_Aim_.
Transcribe the stretch of the blog post below on hyperinflation and frozen credit lines, starting at "RBI's announcement of" and ending at "36 % to 54 %.", with every word and spelling unchanged.
— Begin Document text —
Saturday, October 11, 2008

Get Ready for Hyperinflation...

The Central banks all around the world are desparately pumping money into the sytem , trying to unclog the credit pipe.  At the moment it dosent appear to be working.  But sooner than later, it will.  That is the time when a huge wave of liquidity will surge through the markets of the world.  A lot of this money is currency that has been freshly printed ! Its like a pipe that is being highly pressured in order to unclog it. When it does get released , high pressure liquidity is going to flow through the system.  How this is going to get absorbed and what asset classes will this go into is going to be critical and monetary authorities around the world would do well to regulate this.  My own feeling is , we will see a period of extremely high inflation especially in primary commodities like foodgrains.  Also , I see a sharp rise in the bullion prices , particularly gold.  Currencies will be managed by central banks through open market purchases and sales of gold. 
Makes me extremely bullish on the prospects for gold as an investment going forward.

Frozen Credit Lines- RBI two steps too late..

RBI's announcement of a 150 basis point cut in the CRR has come in a bit too late. Already the pipelines carrying the credit system are clogged , even frozen some may say.  The Finance Ministry's assurance that they are 'watching'  the situation hour by hour cuts no ice,  pun intended.  Watching is no good in a market whose dynamics are changing by the second. PREMPTIVE ACTION is what is needed.  
Right now nobody trusts anybody else, me included. Iam moving my cash parked in Mutual Funds even in liquid funds to the sovereign security  of a nationalised bank . Everyone else around me is doing the same till the dust settles down.  People are doing this on the news/rumours that institutions /mutual funds are running from pillar to post to borrow, some borrowing at rates as high as 36 % to 54 %.
— End Document text —
— Begin Dataset excerpts —
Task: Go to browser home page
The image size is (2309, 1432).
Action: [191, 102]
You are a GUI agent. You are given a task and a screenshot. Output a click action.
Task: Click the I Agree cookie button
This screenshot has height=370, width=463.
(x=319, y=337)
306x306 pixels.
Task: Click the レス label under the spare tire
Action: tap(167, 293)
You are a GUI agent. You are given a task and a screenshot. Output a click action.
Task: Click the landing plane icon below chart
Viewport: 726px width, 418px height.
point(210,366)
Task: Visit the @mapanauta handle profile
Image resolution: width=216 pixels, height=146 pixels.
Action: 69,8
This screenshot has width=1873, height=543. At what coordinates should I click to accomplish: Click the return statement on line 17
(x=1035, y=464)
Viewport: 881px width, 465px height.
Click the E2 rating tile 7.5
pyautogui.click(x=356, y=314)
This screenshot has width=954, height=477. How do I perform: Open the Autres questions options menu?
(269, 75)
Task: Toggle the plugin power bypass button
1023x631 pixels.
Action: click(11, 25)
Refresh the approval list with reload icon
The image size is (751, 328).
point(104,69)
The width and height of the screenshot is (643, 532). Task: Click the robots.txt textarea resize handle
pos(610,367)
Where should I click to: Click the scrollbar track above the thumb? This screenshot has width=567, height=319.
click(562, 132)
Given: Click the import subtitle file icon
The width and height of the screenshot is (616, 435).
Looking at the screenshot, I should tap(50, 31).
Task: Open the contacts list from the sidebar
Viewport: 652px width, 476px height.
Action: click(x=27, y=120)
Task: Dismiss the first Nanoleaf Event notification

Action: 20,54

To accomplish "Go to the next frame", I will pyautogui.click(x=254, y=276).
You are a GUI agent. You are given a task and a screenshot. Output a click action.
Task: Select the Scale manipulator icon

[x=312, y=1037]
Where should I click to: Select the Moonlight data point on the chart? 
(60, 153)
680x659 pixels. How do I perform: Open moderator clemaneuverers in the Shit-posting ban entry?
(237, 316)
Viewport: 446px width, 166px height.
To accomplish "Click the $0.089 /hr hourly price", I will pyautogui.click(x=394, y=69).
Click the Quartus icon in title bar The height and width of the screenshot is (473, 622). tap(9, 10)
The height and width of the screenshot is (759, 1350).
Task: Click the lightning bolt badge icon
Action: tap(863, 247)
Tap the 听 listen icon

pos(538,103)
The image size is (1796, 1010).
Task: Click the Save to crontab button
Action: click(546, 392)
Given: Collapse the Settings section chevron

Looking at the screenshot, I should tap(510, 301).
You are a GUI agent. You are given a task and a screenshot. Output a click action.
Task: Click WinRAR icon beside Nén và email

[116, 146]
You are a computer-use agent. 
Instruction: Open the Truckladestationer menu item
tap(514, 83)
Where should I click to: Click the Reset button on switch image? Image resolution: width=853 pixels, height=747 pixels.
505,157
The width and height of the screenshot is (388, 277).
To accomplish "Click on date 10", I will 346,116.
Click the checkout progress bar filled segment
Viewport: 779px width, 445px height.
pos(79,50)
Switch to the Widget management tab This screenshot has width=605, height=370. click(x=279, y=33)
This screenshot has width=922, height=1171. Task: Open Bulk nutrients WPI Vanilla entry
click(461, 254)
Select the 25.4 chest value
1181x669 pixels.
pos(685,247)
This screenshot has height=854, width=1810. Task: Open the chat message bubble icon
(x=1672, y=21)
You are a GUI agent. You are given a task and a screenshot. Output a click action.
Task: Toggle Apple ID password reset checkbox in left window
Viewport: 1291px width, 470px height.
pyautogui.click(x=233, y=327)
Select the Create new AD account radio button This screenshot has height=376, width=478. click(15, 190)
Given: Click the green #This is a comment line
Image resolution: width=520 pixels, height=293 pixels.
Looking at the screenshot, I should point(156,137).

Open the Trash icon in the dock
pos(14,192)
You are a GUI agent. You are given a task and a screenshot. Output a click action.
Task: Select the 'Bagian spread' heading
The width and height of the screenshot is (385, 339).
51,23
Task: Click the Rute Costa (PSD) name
— End Dataset excerpts —
_Answer to the exercise_.
RBI's announcement of a 150 basis point cut in the CRR has come in a bit too late. Already the pipelines carrying the credit system are clogged , even frozen some may say.  The Finance Ministry's assurance that they are 'watching'  the situation hour by hour cuts no ice,  pun intended.  Watching is no good in a market whose dynamics are changing by the second. PREMPTIVE ACTION is what is needed.  
Right now nobody trusts anybody else, me included. Iam moving my cash parked in Mutual Funds even in liquid funds to the sovereign security  of a nationalised bank . Everyone else around me is doing the same till the dust settles down.  People are doing this on the news/rumours that institutions /mutual funds are running from pillar to post to borrow, some borrowing at rates as high as 36 % to 54 %.